Written instruction
Please copy these lines word for word, leaving out the pictures.

Text and element pointing records
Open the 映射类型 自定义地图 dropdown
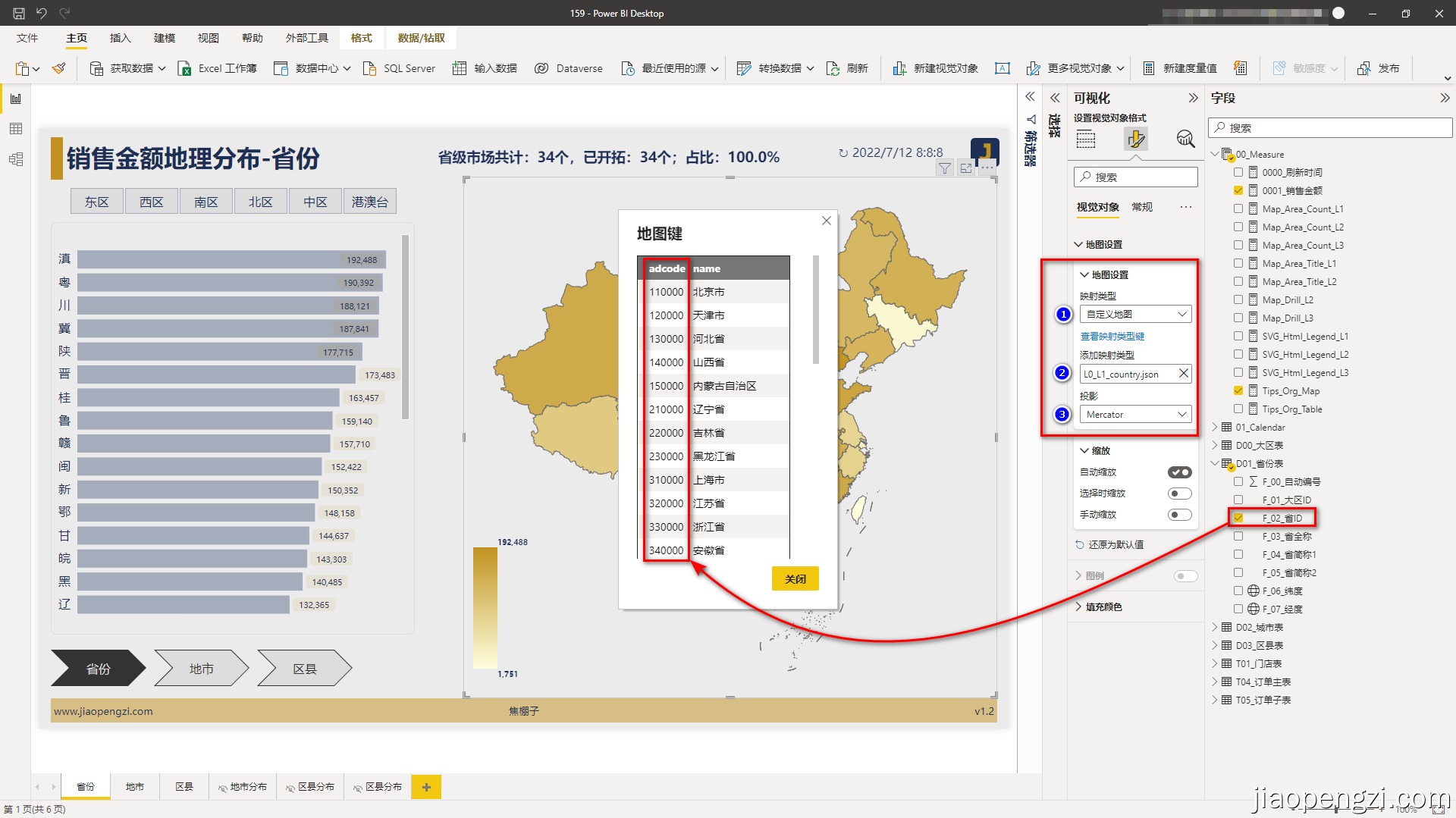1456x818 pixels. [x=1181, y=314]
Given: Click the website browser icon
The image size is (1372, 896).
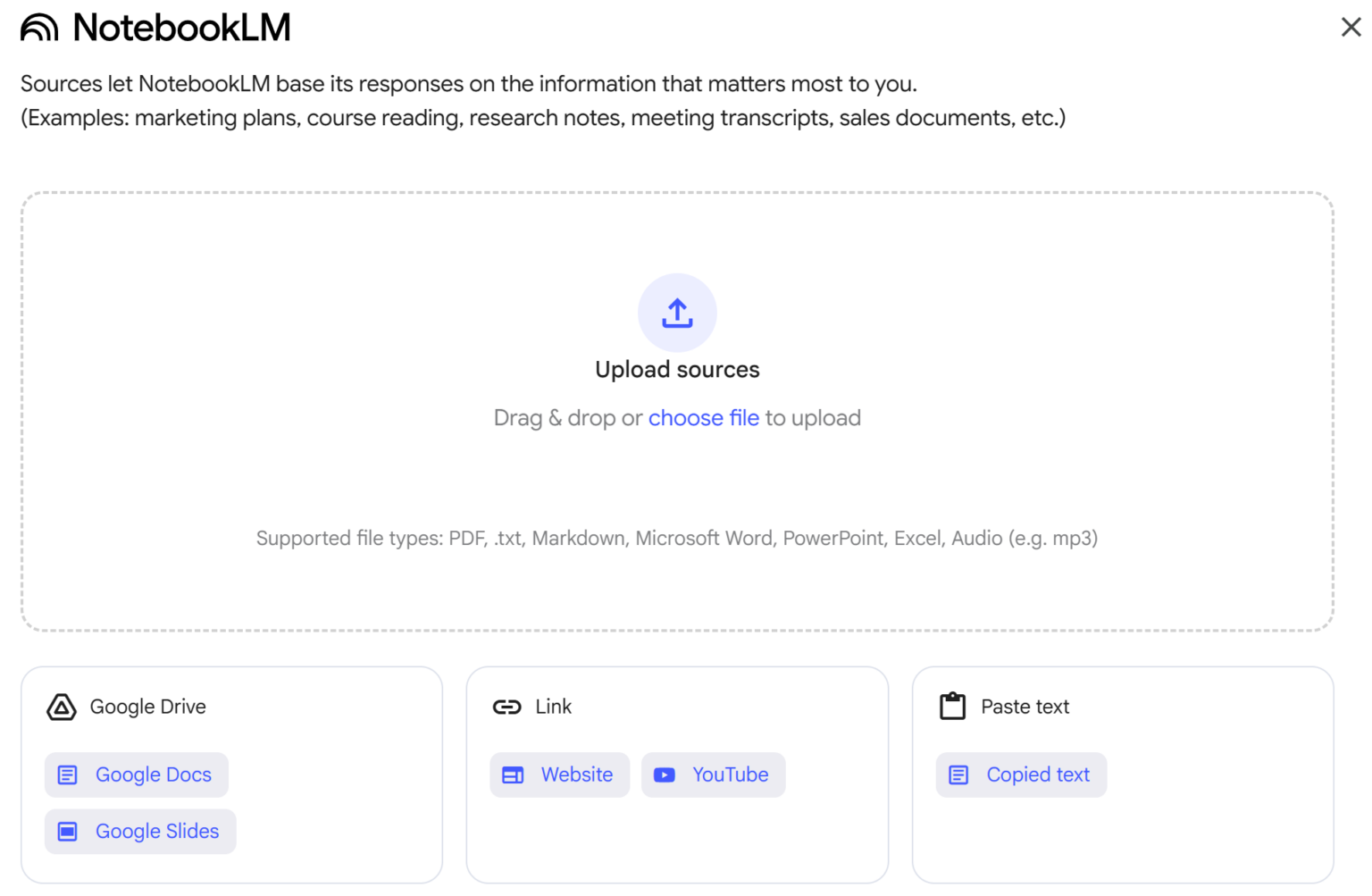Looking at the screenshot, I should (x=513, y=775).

Output for this exercise
Open the 映射类型 自定义地图 dropdown
1456x818 pixels. [x=1181, y=314]
Given: Click the website browser icon
The image size is (1372, 896).
Looking at the screenshot, I should (x=513, y=775).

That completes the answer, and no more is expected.